# Dealing with biting at legs/clothing on a walk?



## minerva_deluthe (May 6, 2012)

So our puppy's newest big thrill is biting at legs and clothing when she is exciting. This was a real problem on our walk tonight - she tore a hole in my jeans. In the past few days she has torn my daughter's skirt and another pair of my capris. It's so annoying! She does it when she is excited and rambunctious, but we walked her for 90 mins tonight, including some offleash running, and she was still halfheartedly trying it on the way home.


Ian Dunbar says to do a high pitched 'yip' like a puppy would, and if she doesn't stop biting to get up and walk away. This was working nicely for hand chewing, but this leg biting is a new level of amped up/maniacal and yipping is not going to cut it.

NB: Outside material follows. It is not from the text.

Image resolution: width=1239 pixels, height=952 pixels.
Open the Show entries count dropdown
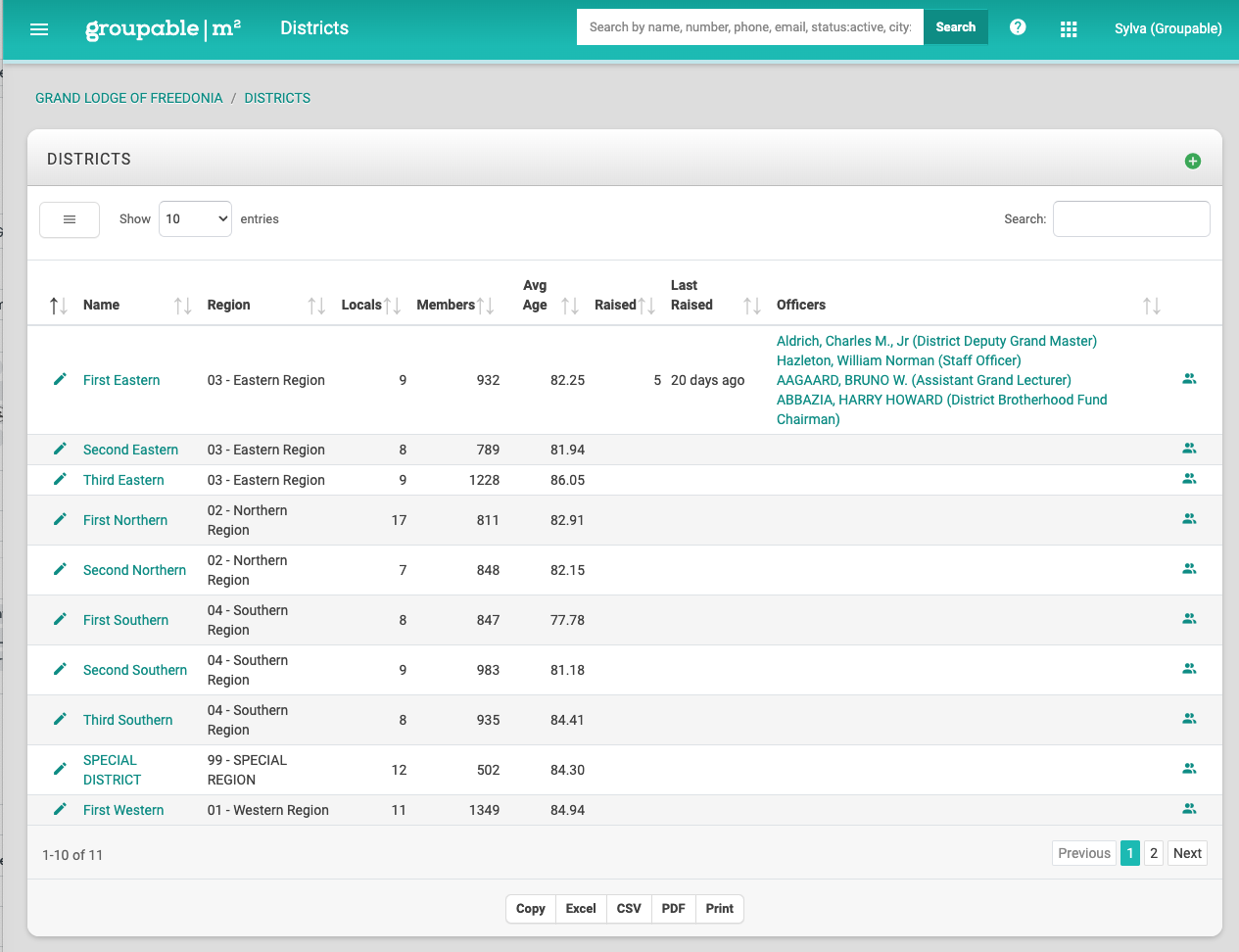point(195,219)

So what should I do? I don't want to go too 'alpha' and scare her. But on the other hand I think what would the grown dog we hang out with do about this? He would put up with gentle stuff, but when she crosses the line he would put her in her place. It feels like testing/aggressive puppy behaviour, not simple cute play, if that makes sense.

How to deal with it without scaring her or being overbearing, but being firm enough to get the message across?

:help:


----------



## maureen_mickel (Jul 17, 2011)

minerva_deluthe said:


> So our puppy's newest big thrill is biting at legs and clothing when she is exciting. This was a real problem on our walk tonight - she tore a hole in my jeans. In the past few days she has torn my daughter's skirt and another pair of my capris. It's so annoying! She does it when she is excited and rambunctious, but we walked her for 90 mins tonight, including some offleash running, and she was still halfheartedly trying it on the way home.
> 
> 
> Ian Dunbar says to do a high pitched 'yip' like a puppy would, and if she doesn't stop biting to get up and walk away. This was working nicely for hand chewing, but this leg biting is a new level of amped up/maniacal and yipping is not going to cut it.
> ...


Welcome to the wonderful GSD landshark. They are an interesting species x3 They of coarse grow out of it. Dont "turn yourself into a dog" when dealing with her, this can create some problems. Work with her. Walk around your yardwith the leash on her, when she starts biting, say "ouch" take her back inside for a punishment. after a min or two take her back out, when she does it again, repeat.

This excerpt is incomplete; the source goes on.